How to Get Your Social Media Ad Campaign Off the Ground

How to Get Your Social Media Ad Campaign Off the Ground

If your organization is like most, you’ve probably been using social media platforms organically for your business for a while, posting occasional company updates or sharing your content. To level-up in the social media space and use social media to its best advantage for your business, you need to start investing in outbound marketing and running social media ad campaigns. But that can be a daunting task. Here’s our guide on how to get your social media ad campaign off the ground.

Why Run a Social Media Ad Campaign?

You want to reach people. Everyone is using social media. It’s really that simple. According to Hubspot, 42 percent of people in the world are using social media. That’s 90.4 percent of Millennials, 77.5 percent of Generation X, and 48.2 percent of Baby Boomers using social media, and on average, they’re spending over two hours every day on social networks. If you want to reach people, social media is where you can find them. Click To Tweet

Because of this, social media ad campaigns are scalable, relatively inexpensive, and can have a huge ROI. Most social media advertising platforms also have great analytics to help you analyze and hone your strategy and report on campaign performance.

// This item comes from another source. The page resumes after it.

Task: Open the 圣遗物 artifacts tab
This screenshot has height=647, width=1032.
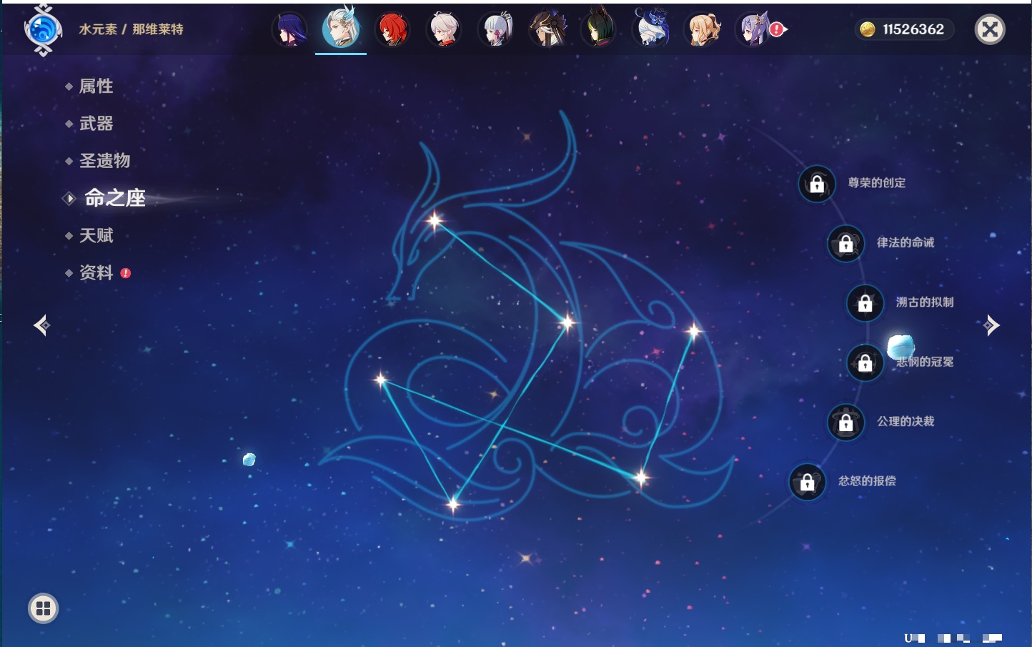Action: 104,161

Determine Your Social Media Ad Campaign Goals

Like any and all advertising campaigns, for your social media campaign to be successful, you need to begin with clearly defined goals. What do you want this campaign to do? That can depend on your industry, position, brand, and current situation. Some common goals include:

  • Brand awareness
    • We’re a new company and we want people to know that we and our products/services are out there
    • We’re an established company who wants to stay top of mind for our consumers
  • Engagement
    • We want people to like/share/comment on our content
  • Traffic
    • We want to drive traffic to our website or a specific page
  • Lead generation
    • We want leads for our new product line
    • We want leads to subscribe to our email list
  • Sales
    • We want people to buy this product or service

Social media ad campaigns can help you reach any of those goals, and your goal will determine who you target with your campaign, the ad creative and copy you use, and how you target your desired audience. Your goal will also determine how you calculate ROI and the effectiveness of your campaign.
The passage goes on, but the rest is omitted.